-------- Records supplied --------
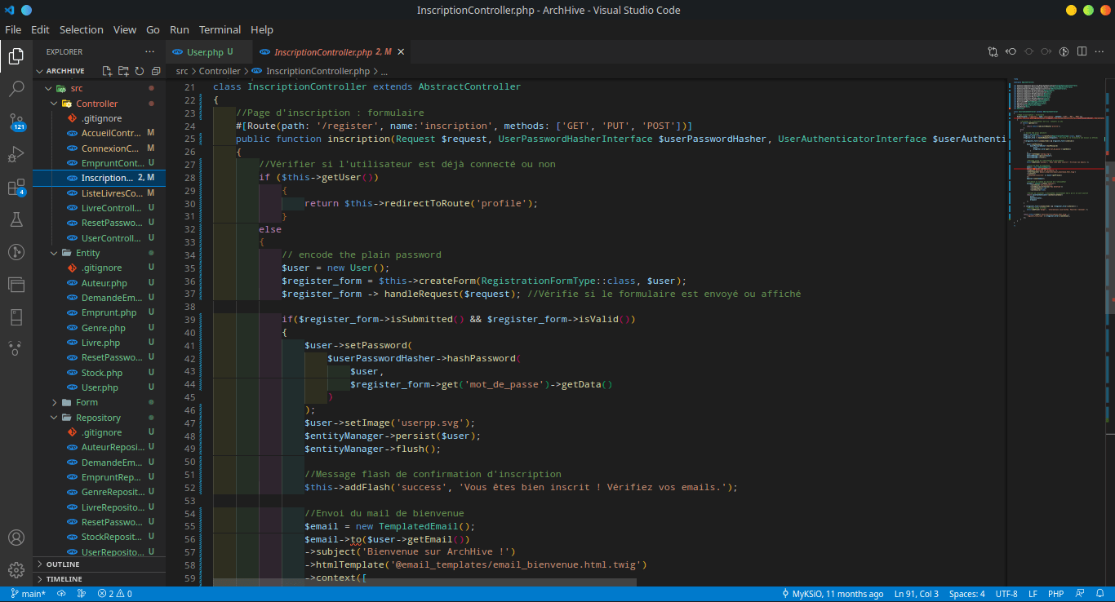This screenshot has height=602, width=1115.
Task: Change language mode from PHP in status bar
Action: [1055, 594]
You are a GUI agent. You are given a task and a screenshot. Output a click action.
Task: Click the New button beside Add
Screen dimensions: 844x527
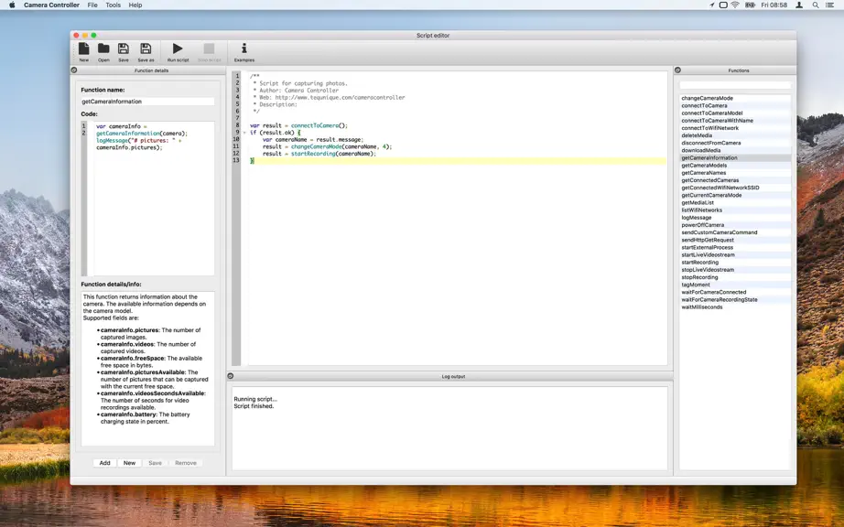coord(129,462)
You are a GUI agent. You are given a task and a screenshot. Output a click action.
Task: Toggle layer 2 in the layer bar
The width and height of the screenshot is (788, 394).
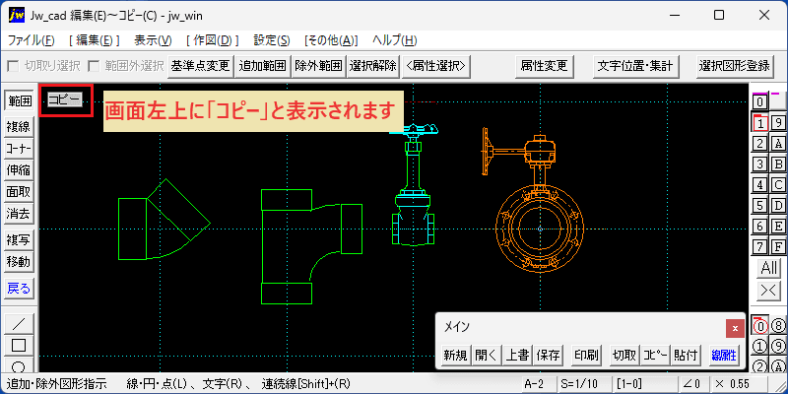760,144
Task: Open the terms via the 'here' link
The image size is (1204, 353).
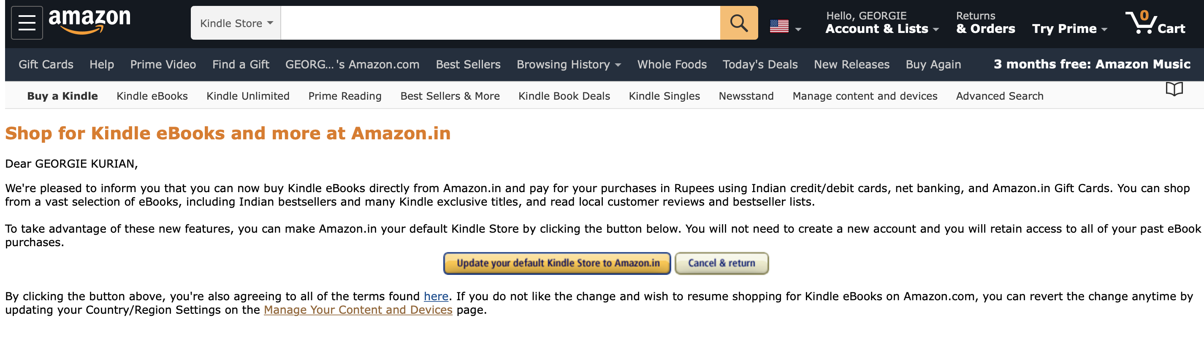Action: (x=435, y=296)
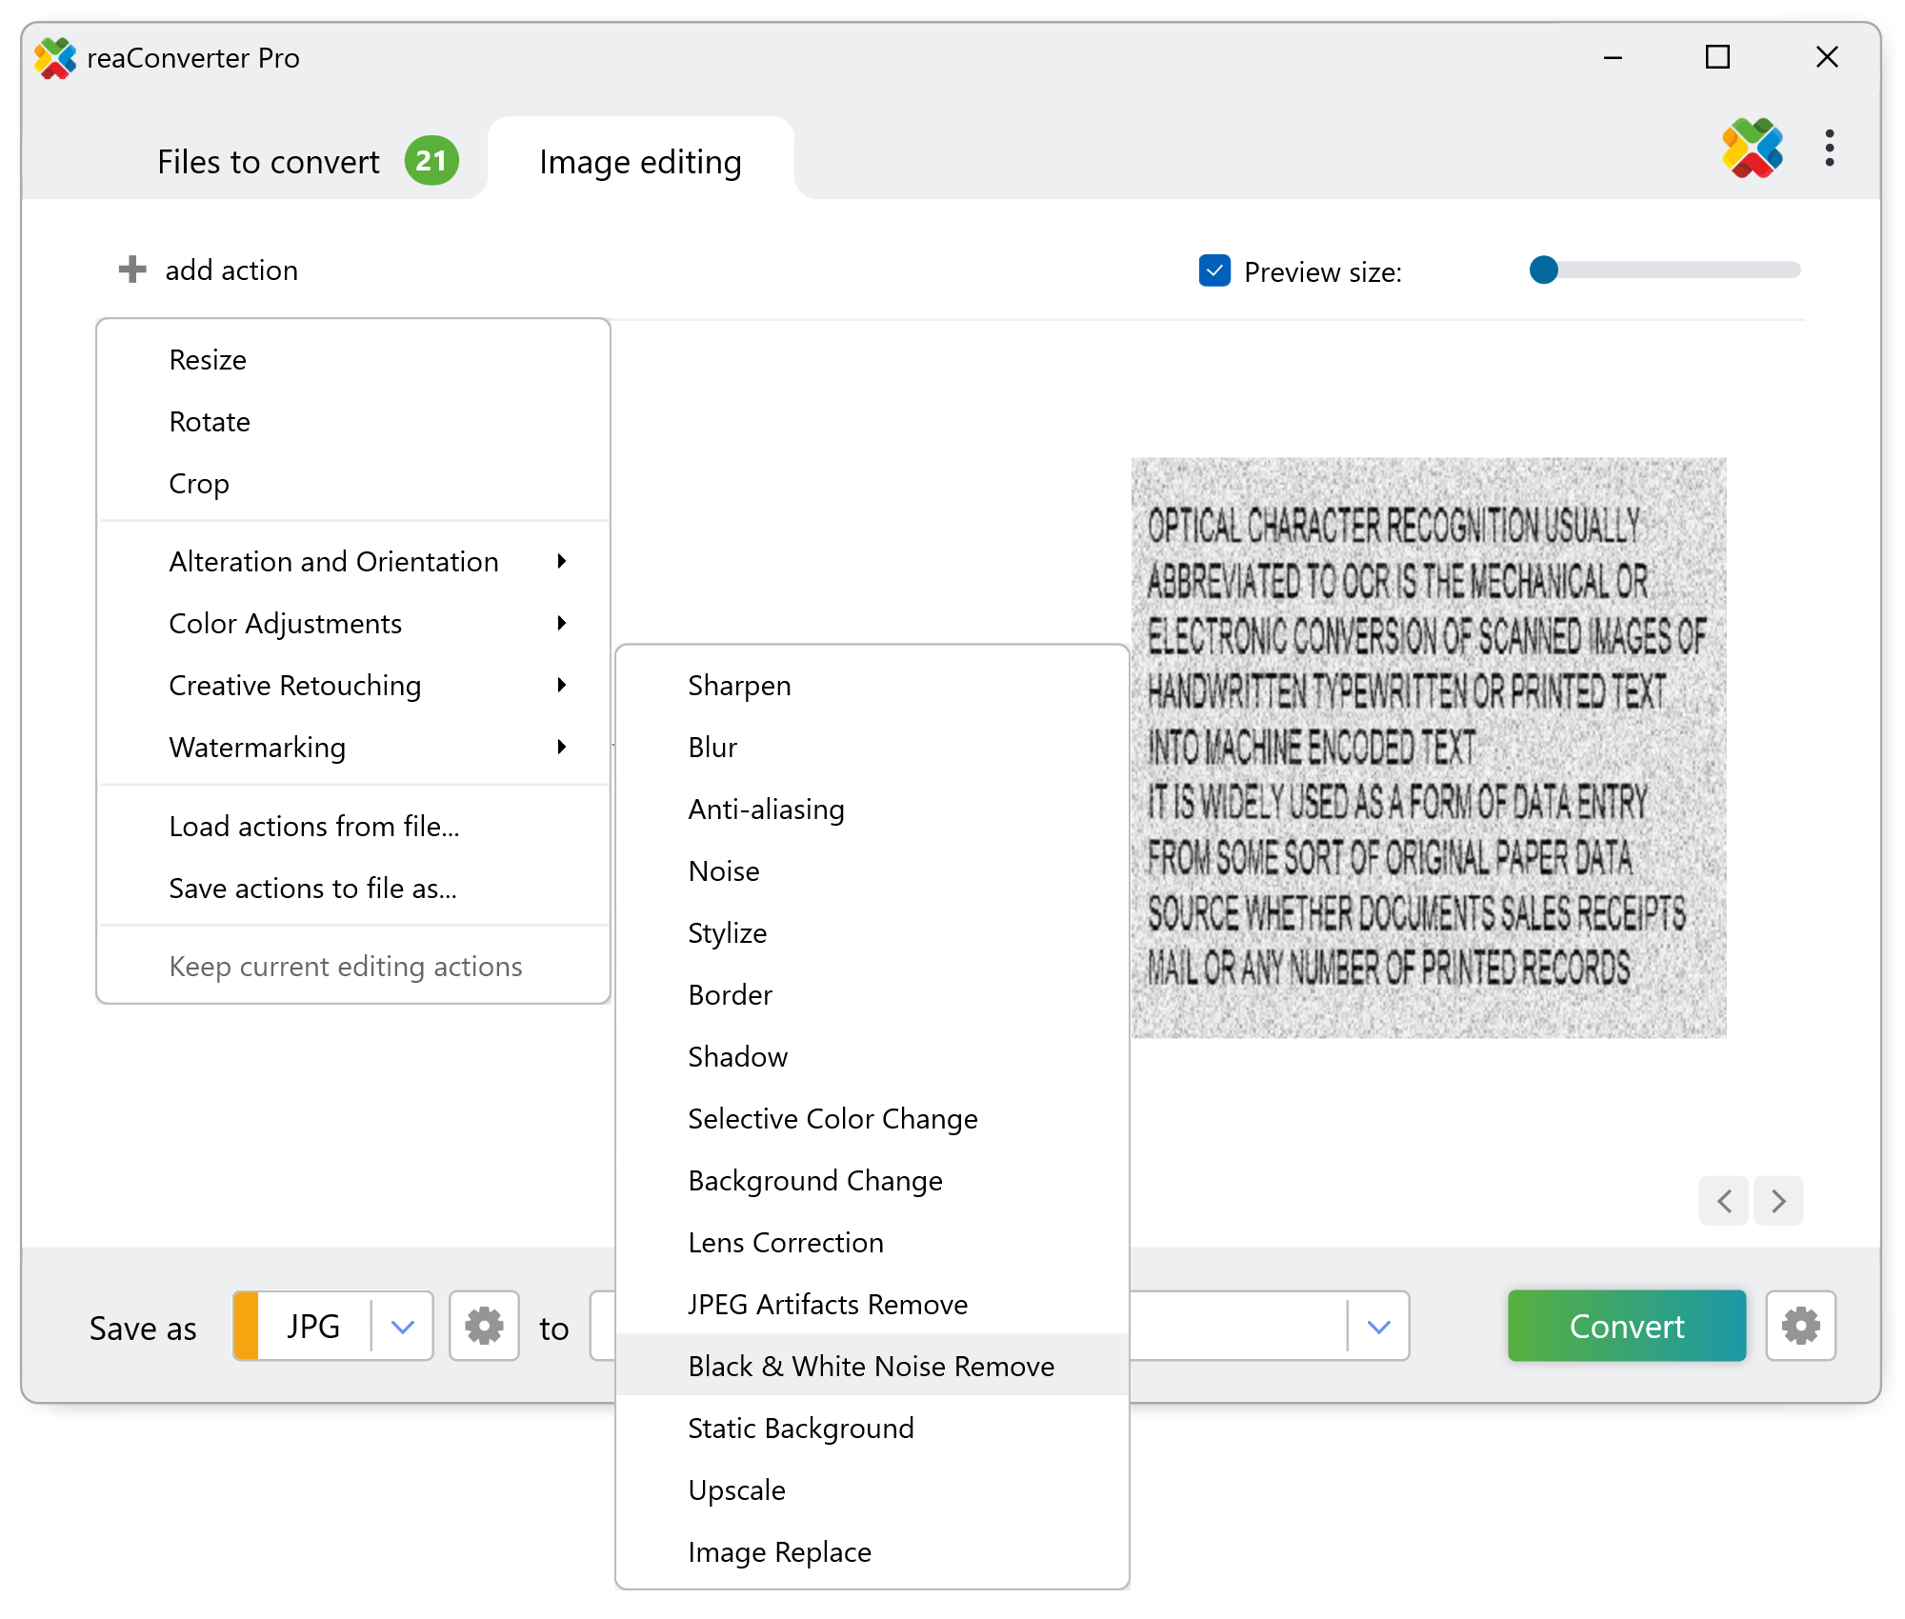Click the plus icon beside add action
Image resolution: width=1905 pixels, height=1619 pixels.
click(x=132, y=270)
--------
What the task requires: Could you copy every entry above word for word, leaving out the pictures?

Problem solution:
This screenshot has height=602, width=1115.
Task: Change language mode from PHP in status bar
Action: [1055, 594]
You are a GUI agent. You are given a task and a screenshot. Output a click action.
Task: Click the New button beside Add
Screen dimensions: 844x527
coord(129,462)
You are a GUI agent. You are given a task and a screenshot. Output a click action.
Task: Toggle layer 2 in the layer bar
The width and height of the screenshot is (788, 394).
760,144
Task: Open the terms via the 'here' link
The image size is (1204, 353).
Action: (x=435, y=296)
Click the plus icon beside add action
Image resolution: width=1905 pixels, height=1619 pixels.
click(x=132, y=270)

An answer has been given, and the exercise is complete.